Micro-politics, micro-voting, micro-geography

In these last few days before the election on Tuesday, all the talk is of micro-politics. Going door to door to get out the vote. Having micro-maps down to the household level. I was reminded of this again by a story on NPR Morning Edition this morning, which looked at a close race in Iowa.

Micro-politics is all about having fantastically detailed maps of the neighborhood which indicates whether someone is likely to vote, and if so, whether they will vote for your candidate. We're talking block-level politics here, not the usual maps you see online, which only go down to the voting district level.

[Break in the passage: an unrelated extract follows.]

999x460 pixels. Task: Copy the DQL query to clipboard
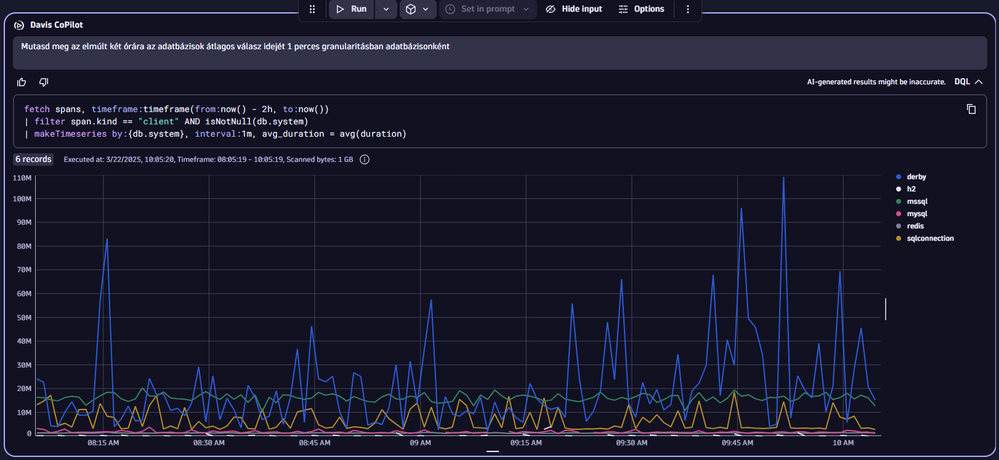pyautogui.click(x=970, y=109)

When I was younger, my father ran for city council a couple of times. We would make this large, extremely detailed map of the voting district and mark off houses that we had canvassed. Likely voters would be colored in two or three colors depending on which party thay had said they would vote for. On election day we could visit these houses and make sure they had voted (offering rides for example to the elderly if necessary).

My father died about nine years ago and I wish I had that map today. As I remember it, it was huge, the size of the whole desktop and colored in by hand in pencils. It had (to me) cryptic annotations and notations. I suppose it had been obtained from the city planning office. Of course, it was all on paper, not computer. There's a certain physicality to maps that can't be replicated on the computer. In fact, their bulkiness and size is part of that, not an inconvenience. So if you can't fold a map ("shut" it), don't worry, you're having a genuine mapping experience!

Well I guess this entry has veered a bit from my original point. Never mind!